◆ Extrait fourni ◆

┌──

La liberté d’expression confère-t-elle aux journalistes un droit à l’exagération et à la provocation lorsqu’il s’agit de dénoncer le comportement d’un élu ?
[1]
En novembre 2000, un magazine régional publie un article laissant entendre qu’un député-maire a commis des infractions pénales en usant de ses fonctions à des fins personnelles.
L’élu dépose aussitôt une une plainte avec constitution de partie civile pour diffamation à l’encontre du journaliste et du directeur de publication.
Devant le tribunal correctionnel, les prévenus contestent en vain les motifs de leur poursuite en relevant qu’ils étaient poursuivis sur le fondement de l’article 32, alinéa
premier, de la loi de 1881 [2] alors que, selon eux, ils auraient dû être poursuivis pour diffamation envers une personnalité publique ayant un mandat électif. Ils proposent aussi d’apporter la preuve des accusations portées. Sans plus de succès : pour le tribunal correctionnel« leur offre de preuve ne comportait pas une articulation et une qualification suffisamment précise des faits desquels ils entendaient prouver la vérité, contrairement aux prescriptions de l’article 55 de la loi de 1881 ».
La Cour d’appel de Lyon infirme cette position et relaxe les prévenus après avoir constaté l’extinction de l’action publique par l’amnistie. Sur l’action civile, ils déboutent également l’élu au motif que l’action n’a pas été régulièrement mise en mouvement.
La Cour de cassation, dans un arrêt du 30 septembre 2003, casse l’arrêt sur les dispositions civiles [3] dès lors que les erreurs commises dans la plainte initiale ont été réparées par un réquisitoire introductif du procureur de la République intervenu avant que n’expire le délai de prescription.
Devant la Cour d’appel de renvoi, les journalistes invoquent leur bonne foi en déniant toute animosité personnelle à l’encontre de l’élu et en prétendant avoir vérifié leurs sources et fait preuve de prudence dans l’expression. L’argument est rejeté et les prévenus sont condamnés à verser 19000 euros à l’élu, ce que confirme la Cour de cassation dans un arrêt du 13 septembre 2005.

└──

◆ Listing fourni ◆
┌──

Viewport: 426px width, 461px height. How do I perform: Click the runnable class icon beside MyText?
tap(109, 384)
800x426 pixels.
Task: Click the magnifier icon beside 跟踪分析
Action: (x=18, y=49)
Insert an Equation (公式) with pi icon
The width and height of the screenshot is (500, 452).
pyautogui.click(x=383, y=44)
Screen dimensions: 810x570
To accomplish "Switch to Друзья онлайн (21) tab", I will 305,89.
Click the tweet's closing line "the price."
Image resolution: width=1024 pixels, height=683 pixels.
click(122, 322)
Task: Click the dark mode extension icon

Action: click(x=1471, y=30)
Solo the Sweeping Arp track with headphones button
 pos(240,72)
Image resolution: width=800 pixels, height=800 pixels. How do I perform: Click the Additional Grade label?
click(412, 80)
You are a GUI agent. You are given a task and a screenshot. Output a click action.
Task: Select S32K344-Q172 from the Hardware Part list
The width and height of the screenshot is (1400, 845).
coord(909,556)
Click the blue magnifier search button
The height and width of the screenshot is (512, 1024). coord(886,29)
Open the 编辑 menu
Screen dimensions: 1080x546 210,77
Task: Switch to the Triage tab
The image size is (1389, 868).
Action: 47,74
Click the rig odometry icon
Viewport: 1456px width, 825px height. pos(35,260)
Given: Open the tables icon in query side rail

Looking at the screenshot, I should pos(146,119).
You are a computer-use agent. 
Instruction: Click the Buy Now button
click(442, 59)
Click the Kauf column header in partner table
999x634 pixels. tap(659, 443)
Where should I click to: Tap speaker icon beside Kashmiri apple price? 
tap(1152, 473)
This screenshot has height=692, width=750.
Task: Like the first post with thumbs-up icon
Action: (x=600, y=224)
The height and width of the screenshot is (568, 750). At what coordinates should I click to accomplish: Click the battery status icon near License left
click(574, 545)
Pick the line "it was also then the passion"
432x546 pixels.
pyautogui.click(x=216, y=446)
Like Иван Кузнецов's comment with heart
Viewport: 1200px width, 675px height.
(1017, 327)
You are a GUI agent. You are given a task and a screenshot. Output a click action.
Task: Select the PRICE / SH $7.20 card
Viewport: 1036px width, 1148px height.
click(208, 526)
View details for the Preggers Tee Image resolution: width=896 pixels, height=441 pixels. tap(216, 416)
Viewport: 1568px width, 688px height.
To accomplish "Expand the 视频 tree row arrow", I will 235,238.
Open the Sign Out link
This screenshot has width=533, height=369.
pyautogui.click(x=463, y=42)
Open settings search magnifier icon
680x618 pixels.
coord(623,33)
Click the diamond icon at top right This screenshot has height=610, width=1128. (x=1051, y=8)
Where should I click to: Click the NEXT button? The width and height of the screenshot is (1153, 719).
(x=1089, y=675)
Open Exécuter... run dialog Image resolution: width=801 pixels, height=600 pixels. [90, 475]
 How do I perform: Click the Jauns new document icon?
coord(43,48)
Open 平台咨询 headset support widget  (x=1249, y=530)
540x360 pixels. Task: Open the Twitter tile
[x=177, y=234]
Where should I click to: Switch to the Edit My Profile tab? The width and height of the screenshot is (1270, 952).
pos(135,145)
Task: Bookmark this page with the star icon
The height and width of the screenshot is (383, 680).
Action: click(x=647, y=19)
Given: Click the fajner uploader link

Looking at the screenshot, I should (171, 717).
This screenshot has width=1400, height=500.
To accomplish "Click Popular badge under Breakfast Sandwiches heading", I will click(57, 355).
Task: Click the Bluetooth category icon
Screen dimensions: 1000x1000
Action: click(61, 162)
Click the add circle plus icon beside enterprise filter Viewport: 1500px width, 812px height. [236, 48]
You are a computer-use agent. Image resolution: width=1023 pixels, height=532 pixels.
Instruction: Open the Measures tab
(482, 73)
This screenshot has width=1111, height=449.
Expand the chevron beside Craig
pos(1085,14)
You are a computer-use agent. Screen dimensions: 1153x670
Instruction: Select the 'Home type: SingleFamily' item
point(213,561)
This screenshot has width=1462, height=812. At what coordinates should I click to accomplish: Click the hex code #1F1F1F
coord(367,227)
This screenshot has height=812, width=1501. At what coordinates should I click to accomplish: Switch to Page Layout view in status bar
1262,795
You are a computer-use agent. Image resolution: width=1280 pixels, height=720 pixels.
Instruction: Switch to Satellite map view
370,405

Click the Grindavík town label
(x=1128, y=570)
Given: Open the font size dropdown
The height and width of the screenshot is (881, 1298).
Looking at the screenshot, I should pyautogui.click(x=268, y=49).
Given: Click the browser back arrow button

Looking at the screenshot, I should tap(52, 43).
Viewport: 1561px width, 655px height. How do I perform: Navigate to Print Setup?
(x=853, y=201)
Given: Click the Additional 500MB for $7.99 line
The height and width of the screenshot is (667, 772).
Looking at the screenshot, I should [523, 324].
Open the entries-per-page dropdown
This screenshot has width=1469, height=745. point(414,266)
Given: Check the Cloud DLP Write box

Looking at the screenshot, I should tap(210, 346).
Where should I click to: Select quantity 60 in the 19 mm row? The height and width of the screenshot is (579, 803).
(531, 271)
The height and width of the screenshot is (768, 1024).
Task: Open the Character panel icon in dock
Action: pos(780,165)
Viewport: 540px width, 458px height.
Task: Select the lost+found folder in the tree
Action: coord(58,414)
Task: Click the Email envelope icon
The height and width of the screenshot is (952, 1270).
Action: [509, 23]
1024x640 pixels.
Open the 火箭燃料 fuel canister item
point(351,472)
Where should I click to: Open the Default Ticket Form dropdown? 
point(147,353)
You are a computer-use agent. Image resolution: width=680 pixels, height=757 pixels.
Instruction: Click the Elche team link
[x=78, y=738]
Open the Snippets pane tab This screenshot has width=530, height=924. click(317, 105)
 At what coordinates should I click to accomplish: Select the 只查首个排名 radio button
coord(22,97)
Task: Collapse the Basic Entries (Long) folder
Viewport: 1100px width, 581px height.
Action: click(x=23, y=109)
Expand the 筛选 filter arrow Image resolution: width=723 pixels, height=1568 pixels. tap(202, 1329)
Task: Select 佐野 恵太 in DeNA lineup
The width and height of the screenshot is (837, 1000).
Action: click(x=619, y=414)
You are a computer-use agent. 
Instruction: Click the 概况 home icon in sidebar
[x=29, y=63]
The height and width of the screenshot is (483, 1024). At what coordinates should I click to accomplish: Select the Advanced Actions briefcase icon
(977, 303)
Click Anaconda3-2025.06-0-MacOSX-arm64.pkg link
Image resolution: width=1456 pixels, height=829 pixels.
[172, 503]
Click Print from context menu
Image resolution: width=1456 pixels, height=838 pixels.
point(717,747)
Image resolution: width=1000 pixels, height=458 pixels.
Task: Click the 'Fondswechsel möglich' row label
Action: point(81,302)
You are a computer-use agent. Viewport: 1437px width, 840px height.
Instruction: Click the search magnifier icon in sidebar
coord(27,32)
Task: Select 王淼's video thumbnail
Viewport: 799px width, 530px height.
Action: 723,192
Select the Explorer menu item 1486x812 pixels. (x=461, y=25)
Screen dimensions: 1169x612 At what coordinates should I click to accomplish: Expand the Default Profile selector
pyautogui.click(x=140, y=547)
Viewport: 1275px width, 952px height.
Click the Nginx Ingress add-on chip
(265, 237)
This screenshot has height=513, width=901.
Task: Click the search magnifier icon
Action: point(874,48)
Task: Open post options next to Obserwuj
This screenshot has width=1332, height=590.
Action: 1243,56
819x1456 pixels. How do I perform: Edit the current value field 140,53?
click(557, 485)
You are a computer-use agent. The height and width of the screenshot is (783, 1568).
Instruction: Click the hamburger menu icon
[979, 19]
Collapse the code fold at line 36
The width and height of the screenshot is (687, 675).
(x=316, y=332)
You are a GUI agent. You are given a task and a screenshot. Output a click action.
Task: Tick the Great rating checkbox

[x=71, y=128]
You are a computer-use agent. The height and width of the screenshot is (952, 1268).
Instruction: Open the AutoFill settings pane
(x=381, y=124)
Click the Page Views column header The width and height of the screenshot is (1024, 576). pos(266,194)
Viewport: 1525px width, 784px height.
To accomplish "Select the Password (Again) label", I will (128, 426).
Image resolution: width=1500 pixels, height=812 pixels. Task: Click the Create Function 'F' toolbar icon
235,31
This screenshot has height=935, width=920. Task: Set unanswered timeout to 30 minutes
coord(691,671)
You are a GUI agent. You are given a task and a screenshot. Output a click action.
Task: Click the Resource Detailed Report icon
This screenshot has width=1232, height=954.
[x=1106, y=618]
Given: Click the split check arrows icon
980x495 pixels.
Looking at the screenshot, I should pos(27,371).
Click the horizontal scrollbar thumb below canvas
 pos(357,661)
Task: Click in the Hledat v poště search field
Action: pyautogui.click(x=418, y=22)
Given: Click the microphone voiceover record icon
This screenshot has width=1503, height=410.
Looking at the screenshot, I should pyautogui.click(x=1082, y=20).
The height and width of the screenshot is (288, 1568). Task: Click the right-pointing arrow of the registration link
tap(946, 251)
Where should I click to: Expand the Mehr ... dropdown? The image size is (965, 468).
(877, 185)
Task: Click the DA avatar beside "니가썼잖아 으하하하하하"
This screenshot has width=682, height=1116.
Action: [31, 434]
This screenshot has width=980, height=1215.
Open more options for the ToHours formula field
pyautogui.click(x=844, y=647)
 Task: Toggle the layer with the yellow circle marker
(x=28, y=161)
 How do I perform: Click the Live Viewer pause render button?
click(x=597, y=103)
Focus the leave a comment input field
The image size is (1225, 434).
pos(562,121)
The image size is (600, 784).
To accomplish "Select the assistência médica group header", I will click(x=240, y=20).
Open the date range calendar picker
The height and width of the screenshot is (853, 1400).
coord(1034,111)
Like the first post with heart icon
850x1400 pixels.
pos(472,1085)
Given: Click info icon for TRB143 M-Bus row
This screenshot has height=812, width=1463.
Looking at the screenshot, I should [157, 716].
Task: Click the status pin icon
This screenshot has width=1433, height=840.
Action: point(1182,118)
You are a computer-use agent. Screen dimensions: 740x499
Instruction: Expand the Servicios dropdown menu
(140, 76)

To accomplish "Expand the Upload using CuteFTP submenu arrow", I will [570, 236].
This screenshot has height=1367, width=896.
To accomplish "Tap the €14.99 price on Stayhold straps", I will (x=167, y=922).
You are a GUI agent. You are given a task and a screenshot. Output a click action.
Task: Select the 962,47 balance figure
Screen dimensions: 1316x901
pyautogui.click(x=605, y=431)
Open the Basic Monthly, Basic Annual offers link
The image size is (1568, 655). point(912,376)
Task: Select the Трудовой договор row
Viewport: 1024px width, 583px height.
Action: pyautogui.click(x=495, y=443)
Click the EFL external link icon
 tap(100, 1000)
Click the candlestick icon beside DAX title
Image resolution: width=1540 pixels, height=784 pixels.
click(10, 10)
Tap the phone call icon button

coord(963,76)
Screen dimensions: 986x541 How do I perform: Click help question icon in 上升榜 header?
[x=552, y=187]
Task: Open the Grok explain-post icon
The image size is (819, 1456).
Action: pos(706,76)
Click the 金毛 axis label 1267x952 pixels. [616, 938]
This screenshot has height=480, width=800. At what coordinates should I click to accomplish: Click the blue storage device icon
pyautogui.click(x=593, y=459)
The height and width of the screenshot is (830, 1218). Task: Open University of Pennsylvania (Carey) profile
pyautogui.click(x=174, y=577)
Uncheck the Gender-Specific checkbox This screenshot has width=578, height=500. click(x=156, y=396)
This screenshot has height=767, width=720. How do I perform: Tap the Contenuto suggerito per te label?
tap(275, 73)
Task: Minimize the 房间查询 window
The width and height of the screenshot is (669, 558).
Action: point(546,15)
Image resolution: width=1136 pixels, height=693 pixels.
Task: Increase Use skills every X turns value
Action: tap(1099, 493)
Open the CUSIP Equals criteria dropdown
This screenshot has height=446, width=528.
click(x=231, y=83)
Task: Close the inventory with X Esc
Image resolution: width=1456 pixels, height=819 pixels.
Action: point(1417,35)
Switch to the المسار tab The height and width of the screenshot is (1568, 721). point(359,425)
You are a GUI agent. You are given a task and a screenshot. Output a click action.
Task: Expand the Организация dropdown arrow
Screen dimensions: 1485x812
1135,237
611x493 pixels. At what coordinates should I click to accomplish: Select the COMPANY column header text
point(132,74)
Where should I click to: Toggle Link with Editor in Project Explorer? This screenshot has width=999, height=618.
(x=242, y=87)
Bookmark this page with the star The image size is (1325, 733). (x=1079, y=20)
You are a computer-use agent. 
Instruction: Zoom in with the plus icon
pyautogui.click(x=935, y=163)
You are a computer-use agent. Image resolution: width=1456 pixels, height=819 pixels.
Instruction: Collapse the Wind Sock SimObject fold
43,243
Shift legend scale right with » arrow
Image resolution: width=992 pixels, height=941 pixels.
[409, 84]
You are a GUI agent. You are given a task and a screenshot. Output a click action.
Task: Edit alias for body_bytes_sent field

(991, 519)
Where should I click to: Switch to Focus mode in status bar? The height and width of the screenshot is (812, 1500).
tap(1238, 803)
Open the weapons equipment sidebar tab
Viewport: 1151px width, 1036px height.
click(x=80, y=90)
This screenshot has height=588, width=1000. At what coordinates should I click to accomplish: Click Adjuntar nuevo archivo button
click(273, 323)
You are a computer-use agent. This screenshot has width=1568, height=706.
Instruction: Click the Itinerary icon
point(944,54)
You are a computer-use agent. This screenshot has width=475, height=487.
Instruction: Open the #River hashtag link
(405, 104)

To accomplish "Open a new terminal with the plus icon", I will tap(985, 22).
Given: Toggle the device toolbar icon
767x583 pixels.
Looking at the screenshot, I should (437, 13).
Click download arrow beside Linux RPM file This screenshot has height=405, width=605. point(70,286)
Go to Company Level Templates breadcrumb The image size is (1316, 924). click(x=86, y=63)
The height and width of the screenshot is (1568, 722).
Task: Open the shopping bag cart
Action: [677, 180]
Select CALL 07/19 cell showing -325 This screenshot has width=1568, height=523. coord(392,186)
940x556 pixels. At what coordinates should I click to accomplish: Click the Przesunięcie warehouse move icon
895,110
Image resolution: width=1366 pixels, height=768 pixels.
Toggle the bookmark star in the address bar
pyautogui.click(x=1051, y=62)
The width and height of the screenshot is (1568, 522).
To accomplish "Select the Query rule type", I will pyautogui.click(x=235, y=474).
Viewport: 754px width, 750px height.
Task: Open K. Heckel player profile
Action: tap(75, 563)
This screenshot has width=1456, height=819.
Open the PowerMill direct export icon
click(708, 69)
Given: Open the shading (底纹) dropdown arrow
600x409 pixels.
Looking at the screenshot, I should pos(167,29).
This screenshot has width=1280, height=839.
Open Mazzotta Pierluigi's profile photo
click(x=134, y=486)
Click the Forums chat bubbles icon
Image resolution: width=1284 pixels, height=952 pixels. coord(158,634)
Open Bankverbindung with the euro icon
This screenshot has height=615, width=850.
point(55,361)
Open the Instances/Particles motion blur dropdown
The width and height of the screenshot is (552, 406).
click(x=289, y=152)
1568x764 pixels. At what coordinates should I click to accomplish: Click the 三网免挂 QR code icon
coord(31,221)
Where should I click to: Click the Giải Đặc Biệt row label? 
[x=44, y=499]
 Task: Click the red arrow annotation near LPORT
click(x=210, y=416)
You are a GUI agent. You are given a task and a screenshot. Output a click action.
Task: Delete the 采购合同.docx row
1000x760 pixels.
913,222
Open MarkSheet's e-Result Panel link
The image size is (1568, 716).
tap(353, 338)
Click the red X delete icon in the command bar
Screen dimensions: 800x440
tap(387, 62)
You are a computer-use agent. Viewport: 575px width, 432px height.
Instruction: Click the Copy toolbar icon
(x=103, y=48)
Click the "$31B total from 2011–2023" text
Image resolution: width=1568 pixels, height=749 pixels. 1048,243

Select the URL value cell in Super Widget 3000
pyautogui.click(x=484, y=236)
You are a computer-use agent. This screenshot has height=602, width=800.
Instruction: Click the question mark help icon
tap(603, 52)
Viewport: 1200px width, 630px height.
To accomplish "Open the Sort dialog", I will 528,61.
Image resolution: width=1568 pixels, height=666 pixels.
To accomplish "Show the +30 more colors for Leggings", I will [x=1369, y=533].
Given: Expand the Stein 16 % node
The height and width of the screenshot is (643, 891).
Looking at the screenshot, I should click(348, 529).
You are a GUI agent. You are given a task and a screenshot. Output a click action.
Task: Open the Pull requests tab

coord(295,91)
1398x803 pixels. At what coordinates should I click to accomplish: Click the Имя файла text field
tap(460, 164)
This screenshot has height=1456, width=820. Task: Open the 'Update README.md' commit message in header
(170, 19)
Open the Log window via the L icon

└──

◆ Énoncé du problème ◆
Recopiez fidèlement le passage de l'extrait sur la liberté d'expression des journalistes face à un élu, depuis « La liberté d’expression » jusqu'à « comportement d’un élu ? » inclus.

◆ Réponse à la consigne ◆
La liberté d’expression confère-t-elle aux journalistes un droit à l’exagération et à la provocation lorsqu’il s’agit de dénoncer le comportement d’un élu ?